Drinking too much alcohol actually raises triglyceride levels in the blood, increases blood pressure, and the extra calories from alcohol can lead to obesity – all of which are risk factors for heart disease. In addition, binge drinking can lead to stroke and other potentially deadly heart conditions. Red wine has been the gold standard for the type of alcohol related to heart health, specifically because it is associated with an increase in HDL (good for you) cholesterol, but further research is being conducted to determine if other forms of alcohol are as beneficial.

It should be noted that the AHA recommends diet and exercise as primary ways to protect heart health and to not rely on alcohol in any form to ward off heart disease.

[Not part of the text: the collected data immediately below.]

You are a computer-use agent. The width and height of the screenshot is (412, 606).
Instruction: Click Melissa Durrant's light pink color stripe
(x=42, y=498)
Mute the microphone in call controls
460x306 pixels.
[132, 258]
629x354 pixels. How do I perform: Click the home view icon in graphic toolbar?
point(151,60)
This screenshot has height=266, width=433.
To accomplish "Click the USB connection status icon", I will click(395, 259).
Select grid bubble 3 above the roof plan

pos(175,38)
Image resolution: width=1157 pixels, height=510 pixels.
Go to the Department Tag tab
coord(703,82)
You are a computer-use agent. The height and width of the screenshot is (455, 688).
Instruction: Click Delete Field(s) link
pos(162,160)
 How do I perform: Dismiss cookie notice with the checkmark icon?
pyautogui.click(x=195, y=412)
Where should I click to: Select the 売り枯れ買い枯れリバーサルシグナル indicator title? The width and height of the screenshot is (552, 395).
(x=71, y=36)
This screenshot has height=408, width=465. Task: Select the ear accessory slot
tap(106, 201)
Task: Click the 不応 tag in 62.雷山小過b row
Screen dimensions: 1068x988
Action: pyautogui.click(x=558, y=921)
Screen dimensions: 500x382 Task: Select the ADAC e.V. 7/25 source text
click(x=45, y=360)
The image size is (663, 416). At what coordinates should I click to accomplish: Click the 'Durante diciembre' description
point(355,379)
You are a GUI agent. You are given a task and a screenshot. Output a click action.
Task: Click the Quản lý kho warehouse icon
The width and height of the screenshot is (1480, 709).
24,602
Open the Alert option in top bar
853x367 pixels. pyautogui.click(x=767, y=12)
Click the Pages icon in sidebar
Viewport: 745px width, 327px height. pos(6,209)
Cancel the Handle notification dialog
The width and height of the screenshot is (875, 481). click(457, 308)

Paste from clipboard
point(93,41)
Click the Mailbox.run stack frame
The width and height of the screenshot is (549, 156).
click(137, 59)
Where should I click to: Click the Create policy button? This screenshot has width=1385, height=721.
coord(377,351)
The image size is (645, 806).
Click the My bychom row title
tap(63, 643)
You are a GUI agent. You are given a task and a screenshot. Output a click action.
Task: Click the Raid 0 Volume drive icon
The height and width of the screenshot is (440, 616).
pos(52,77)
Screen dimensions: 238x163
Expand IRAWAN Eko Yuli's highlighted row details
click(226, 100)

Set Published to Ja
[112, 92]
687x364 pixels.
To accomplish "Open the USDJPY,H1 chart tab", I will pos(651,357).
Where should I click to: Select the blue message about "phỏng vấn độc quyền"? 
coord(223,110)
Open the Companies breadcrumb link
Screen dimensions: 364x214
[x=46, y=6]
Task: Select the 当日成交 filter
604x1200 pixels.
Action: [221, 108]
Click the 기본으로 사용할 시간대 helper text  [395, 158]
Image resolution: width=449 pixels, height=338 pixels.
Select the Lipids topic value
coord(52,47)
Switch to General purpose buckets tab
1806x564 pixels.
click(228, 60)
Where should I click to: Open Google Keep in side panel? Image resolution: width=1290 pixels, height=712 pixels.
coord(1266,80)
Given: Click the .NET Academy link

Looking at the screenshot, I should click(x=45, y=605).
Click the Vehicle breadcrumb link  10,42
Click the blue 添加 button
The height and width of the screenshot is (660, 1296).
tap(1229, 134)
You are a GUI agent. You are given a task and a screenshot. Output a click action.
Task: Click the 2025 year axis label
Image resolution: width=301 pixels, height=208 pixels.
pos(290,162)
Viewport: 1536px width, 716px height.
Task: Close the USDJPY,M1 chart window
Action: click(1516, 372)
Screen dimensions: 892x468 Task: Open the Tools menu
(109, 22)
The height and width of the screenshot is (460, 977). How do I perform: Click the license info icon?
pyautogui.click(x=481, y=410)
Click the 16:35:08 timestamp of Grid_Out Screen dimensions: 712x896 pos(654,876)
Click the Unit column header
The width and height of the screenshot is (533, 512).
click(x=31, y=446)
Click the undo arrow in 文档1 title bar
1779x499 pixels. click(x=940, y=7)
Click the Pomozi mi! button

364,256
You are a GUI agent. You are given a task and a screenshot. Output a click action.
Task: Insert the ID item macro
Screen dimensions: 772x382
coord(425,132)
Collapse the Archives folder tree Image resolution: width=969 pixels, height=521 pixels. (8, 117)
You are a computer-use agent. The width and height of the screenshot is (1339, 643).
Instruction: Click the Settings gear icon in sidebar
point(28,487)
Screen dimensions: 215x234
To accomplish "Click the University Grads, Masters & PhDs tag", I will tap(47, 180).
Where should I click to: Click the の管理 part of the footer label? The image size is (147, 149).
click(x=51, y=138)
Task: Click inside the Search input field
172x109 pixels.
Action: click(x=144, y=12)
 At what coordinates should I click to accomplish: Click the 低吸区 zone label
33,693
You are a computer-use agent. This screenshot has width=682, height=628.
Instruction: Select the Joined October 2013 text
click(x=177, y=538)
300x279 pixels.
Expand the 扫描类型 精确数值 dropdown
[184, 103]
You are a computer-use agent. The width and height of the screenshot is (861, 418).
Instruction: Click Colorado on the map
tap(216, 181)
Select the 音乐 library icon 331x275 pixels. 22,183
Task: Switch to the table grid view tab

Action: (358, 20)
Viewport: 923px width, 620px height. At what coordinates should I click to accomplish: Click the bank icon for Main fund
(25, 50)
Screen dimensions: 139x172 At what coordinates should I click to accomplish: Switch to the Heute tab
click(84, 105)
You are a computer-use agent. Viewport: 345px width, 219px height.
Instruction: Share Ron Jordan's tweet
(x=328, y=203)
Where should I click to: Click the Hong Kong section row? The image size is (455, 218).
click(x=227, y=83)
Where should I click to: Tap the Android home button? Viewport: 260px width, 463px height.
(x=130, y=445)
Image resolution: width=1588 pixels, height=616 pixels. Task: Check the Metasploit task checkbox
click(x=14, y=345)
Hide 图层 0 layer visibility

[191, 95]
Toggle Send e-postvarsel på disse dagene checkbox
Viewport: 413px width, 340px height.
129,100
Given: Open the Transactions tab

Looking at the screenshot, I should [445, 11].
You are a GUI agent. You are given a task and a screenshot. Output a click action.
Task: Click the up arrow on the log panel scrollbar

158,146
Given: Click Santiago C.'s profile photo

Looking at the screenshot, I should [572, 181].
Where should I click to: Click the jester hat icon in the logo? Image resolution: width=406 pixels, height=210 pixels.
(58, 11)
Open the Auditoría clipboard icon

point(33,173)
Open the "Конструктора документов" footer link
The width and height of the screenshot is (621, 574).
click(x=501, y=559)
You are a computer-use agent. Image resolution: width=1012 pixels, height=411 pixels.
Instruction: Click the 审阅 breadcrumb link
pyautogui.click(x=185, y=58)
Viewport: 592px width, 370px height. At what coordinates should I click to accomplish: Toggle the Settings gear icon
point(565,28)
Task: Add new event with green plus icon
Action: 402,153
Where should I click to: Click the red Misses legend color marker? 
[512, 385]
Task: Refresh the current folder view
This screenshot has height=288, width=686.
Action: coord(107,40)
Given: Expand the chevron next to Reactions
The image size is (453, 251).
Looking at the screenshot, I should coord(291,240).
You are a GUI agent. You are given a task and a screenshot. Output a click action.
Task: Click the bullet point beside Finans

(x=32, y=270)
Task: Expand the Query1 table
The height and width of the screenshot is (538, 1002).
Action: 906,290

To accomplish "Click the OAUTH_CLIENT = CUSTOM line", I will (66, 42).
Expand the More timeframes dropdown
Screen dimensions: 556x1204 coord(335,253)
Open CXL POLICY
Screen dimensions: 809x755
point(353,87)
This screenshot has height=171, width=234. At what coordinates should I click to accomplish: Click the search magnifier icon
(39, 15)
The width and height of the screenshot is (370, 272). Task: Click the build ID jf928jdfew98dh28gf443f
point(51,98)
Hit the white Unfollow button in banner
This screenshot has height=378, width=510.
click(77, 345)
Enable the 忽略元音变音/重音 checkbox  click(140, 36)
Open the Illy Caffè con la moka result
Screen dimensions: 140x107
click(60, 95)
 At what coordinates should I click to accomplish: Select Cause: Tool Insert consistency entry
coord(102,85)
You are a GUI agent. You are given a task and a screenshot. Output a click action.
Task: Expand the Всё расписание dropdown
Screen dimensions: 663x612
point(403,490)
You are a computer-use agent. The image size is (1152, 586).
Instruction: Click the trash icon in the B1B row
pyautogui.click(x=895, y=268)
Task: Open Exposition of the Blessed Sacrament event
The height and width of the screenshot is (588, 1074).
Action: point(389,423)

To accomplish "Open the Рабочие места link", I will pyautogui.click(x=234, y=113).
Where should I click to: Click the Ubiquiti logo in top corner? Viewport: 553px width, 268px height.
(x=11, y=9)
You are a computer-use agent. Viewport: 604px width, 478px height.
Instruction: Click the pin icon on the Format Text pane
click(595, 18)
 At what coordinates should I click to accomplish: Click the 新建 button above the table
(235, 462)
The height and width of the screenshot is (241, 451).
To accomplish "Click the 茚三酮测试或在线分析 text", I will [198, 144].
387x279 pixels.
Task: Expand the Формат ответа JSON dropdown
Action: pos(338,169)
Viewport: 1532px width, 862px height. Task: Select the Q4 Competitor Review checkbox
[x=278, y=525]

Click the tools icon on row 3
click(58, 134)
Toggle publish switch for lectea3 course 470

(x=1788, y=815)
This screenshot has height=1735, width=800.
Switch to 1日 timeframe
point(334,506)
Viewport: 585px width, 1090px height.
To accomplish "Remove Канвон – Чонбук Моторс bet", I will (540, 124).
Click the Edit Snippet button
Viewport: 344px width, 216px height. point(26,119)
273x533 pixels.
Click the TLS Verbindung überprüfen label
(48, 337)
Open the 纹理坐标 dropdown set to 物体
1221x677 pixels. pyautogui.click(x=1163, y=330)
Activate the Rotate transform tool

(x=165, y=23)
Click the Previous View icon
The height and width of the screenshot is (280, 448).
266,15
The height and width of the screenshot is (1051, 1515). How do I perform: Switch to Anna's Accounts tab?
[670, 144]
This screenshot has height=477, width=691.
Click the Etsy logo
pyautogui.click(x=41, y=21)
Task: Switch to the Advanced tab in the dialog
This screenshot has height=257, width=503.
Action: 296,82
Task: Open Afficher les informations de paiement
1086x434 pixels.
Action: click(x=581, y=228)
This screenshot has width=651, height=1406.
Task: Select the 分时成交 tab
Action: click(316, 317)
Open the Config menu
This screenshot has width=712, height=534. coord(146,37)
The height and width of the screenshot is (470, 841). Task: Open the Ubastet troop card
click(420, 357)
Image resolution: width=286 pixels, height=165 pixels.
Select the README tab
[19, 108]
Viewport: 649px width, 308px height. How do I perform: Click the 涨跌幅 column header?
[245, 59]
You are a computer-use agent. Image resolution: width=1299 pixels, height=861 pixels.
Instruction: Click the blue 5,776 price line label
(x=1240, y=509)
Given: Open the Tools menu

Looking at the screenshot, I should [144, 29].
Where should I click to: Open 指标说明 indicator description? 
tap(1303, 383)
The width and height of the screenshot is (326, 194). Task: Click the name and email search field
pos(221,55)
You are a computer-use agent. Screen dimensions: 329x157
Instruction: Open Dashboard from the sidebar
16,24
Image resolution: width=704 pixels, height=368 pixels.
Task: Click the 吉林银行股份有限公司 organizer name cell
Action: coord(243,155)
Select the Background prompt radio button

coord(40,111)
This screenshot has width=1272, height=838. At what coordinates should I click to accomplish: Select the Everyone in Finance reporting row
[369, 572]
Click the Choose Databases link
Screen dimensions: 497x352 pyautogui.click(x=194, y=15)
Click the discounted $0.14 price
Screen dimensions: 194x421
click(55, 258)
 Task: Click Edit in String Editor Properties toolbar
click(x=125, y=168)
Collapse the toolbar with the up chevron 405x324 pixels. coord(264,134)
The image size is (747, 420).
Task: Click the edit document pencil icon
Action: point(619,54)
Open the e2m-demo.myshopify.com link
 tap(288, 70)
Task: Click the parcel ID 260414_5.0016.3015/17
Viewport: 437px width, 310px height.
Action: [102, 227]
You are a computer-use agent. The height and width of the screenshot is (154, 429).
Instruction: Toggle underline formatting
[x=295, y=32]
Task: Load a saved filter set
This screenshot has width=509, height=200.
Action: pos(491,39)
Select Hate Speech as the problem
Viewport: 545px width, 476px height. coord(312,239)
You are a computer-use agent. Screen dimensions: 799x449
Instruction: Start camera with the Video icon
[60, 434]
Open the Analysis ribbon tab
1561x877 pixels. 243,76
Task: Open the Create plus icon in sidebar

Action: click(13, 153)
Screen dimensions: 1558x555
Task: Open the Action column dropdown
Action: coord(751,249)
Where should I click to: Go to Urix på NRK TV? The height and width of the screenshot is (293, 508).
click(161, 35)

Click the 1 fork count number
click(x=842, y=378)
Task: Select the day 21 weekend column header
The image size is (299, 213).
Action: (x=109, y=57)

triglyceride: 甘油三酸酯     cholesterol: 胆固醇

>>If you must drink, try these heart-healthy cocktails.

3. People who are fit aren't at risk for heart disease

Regular exercise, a balanced diet and maintaining a healthy weight are key factors in reducing your risk for heart disease, but there are other factors that hurt your heart, specifically the risk factors you cannot control. Uncontrollable risk factors include: male, post-menopausal female, family history of heart disease, older, and/or African American, American Indian, or Mexican American (these ethnicities have a higher risk of heart disease than Caucasians). Other risk factors that increase your risk of heart disease are diabetes, high cholesterol, Type A personality, chronic stress, or having hostility or anger management issues.

You may be able to run a marathon, but if you neglect to address other heart disease risk factors in your life, you actually increase your chances of suffering a heart event. Stick to your health and fitness routine but be aware that having peak fitness doesn't make you immune to heart disease.